What is cyber-bullying? Emails and mobile phone texts have made it easy for people
to communicate 24/7, whether an employee is at work or not. But whereas physical or
verbal bullying is distinguished by the fact that it involves direct, physical proximity
and often confrontation, the cyber-bully can hide behind the anonymity of the Internet.
Sending threatening or intimidating emails, texts or even 'Twitters' or posting on a
public forum such as Facebook, can be constituted as bullying behaviour and
therefore just as damaging to the recipient as physical or verbal abuse.

Since 2006, UK discrimination law has made it illegal to discriminate on the grounds
of a variety of reasons including sex, race, religion, sexual orientation, age and
disability. There is also protection to prevent employees being harassed on the
grounds of their affiliation or otherwise to a trade union. All of this legislation has
made workplaces more secure against bullying or harassment, but the Internet and
texting gives bullies a chance to circumvent the usual self-regulation that happens
within the workplace. However, this belief that the Internet also transcends the law is
false. The same laws that govern workplace physical and verbal bullying also cover
cyber-bullying. And this time, there's actual, physical evidence of the crime in the
form of the emails themselves.

What to do if you're being cyber-bullied!

If an employee feels that they are under attack from a cyber-bully, the first thing to do
is to notify the employer. Companies that monitor employees' internet and email use
to reduce the risk of cyber-bullying should ensure that they comply with their
obligations under the Regulation of Investigatory Powers Act 2000, the Data
Protection Act 1998, and the Telecommunications Regulations 2000. Most companies
have strict policies on email content, and emails containing abusive, sexual or profane
content will in many cases be a cause for instant dismissal. Rather than deleting any
email that contains detrimental content (as is probably the first instinctive reaction),
the material needs to be retained as evidence of the bullying. Most companies' IT
departments should be able to locate the source of any email relatively easily, so the
culprit, if they are a work colleague, can often be quite easily caught.

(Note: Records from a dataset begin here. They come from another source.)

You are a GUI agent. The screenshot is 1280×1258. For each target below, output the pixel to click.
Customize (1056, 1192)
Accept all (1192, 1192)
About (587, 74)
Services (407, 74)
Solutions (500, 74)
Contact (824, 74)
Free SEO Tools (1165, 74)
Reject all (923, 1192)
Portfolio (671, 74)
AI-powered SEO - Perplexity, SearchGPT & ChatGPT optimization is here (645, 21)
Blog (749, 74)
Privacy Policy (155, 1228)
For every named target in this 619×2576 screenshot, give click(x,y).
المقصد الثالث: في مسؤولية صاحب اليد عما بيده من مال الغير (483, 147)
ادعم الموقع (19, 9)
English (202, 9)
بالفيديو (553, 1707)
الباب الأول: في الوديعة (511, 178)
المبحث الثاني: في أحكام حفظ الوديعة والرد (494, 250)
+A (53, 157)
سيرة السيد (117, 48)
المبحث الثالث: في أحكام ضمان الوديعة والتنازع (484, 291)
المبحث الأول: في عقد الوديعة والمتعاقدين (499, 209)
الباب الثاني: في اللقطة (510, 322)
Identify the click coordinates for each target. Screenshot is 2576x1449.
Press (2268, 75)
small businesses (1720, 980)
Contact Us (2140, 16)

The grey area comes in the language used in cyber-bullying. An obvious threat,
abusive language or sexually explicit and violent language is clear-cut and a criminal
offence, but cyber-bullies often use more subtle techniques to intimidate work
colleagues. It is here that accusations of cyber-bullying can become difficult to
reconcile.

Employers must make sure that they have up-to-date, effective IT policies which set
out clear guidelines for the use of all electronic communications equipment to conduct
correspondence and the consequences for non-compliance. Disciplinary policies
should make it clear that cyber-bullying may constitute gross misconduct, and could
result in summary dismissal.

An employee cannot make a complaint to an employment tribunal on the grounds of
cyber-bullying alone. However, if the cyber-bullying relates to their sex, race,
disability, sexual orientation, age or religion, they may be able to bring a claim for
discrimination and/or harassment. In serious cases, employees may choose to resign
and bring a claim for constructive dismissal.

It is crucial that employers take appropriate action to deal with cyber-bullying and
treat it as seriously as face-to-face workplace bullying. The employer's duty of care to
their staff beholds them to ensure that destructive behaviour such as cyber-bullying
does not make it impossible for an employee to feel safe or able to continue working
in that environment. Cyber-bullying is as serious an issue as any other form of
workplace intimidation and must be treated so.